▶ **WRITTEN INSTRUCTION**
Copy out the part of the records that begins with the line containing "Click the Add operation cube icon" and ends with the line containing "Image resolution: width=1431", keeping every line as it is.

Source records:
────────────────

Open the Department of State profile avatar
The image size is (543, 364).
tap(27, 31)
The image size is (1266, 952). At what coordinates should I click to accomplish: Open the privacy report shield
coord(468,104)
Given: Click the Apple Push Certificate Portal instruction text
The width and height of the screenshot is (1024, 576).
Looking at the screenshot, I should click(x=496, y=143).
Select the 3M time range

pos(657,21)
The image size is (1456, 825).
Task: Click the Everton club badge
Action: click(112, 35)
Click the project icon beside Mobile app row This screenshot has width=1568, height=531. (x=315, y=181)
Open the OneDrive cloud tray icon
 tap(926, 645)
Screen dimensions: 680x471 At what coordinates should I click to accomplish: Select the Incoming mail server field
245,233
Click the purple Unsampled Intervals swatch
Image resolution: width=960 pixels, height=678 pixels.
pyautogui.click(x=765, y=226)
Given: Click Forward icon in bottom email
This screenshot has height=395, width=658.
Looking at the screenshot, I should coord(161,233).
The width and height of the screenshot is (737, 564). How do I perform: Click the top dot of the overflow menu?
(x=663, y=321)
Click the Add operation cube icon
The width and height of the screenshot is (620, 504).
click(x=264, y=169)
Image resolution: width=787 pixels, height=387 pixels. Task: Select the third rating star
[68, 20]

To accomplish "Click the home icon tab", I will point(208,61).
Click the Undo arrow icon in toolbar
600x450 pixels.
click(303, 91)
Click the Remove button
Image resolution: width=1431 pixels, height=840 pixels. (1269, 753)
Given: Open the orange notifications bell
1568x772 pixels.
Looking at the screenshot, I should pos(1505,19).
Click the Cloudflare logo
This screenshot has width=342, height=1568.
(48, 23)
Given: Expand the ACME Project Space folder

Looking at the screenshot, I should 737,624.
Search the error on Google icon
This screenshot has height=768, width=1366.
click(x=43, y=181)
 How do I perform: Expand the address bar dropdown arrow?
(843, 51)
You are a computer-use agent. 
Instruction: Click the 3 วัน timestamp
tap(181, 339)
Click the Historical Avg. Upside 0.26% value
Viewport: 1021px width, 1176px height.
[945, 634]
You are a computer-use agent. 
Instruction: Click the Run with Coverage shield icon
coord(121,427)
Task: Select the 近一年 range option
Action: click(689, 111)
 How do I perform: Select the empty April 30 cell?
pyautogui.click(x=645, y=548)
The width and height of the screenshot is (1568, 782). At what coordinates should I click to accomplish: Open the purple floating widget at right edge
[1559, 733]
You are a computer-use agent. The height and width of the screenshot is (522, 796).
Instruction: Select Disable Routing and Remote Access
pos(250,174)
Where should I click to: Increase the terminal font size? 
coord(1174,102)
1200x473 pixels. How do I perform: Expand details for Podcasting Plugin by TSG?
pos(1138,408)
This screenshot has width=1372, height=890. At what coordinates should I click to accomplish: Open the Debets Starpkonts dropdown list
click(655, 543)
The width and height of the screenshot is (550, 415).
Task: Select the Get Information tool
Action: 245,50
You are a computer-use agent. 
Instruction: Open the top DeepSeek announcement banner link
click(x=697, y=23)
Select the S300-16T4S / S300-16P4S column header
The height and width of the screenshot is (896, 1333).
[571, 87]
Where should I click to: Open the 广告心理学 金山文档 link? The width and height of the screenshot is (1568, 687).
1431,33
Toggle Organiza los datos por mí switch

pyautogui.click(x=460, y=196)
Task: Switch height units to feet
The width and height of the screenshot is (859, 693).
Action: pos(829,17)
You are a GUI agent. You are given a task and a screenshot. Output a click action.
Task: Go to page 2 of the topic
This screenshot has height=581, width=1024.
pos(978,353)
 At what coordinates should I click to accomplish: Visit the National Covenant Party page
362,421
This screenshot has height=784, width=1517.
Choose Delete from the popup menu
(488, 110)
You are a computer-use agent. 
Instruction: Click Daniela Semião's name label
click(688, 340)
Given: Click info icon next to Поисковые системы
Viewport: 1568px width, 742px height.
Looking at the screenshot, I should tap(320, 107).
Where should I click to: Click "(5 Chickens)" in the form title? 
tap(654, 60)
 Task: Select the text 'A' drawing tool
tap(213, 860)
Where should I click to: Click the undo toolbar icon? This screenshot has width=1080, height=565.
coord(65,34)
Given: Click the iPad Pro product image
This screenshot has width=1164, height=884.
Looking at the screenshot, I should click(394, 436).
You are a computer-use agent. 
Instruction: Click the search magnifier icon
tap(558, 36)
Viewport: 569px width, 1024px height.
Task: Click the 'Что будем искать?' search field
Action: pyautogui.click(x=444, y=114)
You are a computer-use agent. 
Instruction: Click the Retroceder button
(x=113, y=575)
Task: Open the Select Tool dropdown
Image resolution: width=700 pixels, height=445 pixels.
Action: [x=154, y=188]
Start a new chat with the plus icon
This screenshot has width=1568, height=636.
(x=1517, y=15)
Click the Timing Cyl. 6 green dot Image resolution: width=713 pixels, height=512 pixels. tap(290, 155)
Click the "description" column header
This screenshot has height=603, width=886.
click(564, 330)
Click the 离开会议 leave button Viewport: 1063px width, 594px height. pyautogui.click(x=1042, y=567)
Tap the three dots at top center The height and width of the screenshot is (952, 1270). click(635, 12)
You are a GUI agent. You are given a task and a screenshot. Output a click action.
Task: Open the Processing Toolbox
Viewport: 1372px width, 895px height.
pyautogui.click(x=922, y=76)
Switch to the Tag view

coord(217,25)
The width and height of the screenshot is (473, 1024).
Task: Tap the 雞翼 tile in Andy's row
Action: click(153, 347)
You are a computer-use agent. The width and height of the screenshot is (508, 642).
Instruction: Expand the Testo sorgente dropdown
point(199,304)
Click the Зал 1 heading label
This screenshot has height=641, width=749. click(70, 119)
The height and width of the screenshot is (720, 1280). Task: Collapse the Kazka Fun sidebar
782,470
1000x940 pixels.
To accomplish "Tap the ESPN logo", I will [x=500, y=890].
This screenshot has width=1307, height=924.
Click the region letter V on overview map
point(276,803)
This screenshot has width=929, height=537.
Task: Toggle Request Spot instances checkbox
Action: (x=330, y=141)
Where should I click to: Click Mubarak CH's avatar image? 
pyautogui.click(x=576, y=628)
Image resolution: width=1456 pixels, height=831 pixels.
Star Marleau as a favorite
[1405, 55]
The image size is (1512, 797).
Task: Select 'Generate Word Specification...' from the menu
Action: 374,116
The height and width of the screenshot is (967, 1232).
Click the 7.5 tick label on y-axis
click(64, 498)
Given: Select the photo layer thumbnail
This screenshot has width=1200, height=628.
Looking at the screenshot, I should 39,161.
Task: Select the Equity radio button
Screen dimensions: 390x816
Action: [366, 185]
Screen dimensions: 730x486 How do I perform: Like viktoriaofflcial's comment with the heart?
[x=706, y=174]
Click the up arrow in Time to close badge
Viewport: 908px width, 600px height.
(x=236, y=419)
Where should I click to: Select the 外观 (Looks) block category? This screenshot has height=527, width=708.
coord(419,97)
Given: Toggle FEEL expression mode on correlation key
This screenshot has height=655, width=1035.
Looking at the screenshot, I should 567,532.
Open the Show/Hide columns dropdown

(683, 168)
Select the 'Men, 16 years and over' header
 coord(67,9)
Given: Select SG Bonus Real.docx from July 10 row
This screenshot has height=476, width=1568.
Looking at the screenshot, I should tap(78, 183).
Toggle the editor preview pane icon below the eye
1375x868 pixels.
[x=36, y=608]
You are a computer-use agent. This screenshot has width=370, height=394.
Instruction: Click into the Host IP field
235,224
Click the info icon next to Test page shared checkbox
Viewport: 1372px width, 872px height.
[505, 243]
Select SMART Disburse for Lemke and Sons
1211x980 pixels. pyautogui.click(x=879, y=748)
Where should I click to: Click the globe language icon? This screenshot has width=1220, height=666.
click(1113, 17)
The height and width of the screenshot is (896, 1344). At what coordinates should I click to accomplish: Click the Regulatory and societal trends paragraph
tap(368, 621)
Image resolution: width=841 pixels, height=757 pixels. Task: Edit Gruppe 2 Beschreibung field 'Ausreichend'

────────────────

▶ **SOLUTION**
Click the Add operation cube icon
The width and height of the screenshot is (620, 504).
click(x=264, y=169)
Image resolution: width=787 pixels, height=387 pixels. Task: Select the third rating star
[68, 20]

To accomplish "Click the home icon tab", I will point(208,61).
Click the Undo arrow icon in toolbar
600x450 pixels.
click(303, 91)
Click the Remove button
Image resolution: width=1431 pixels, height=840 pixels. (1269, 753)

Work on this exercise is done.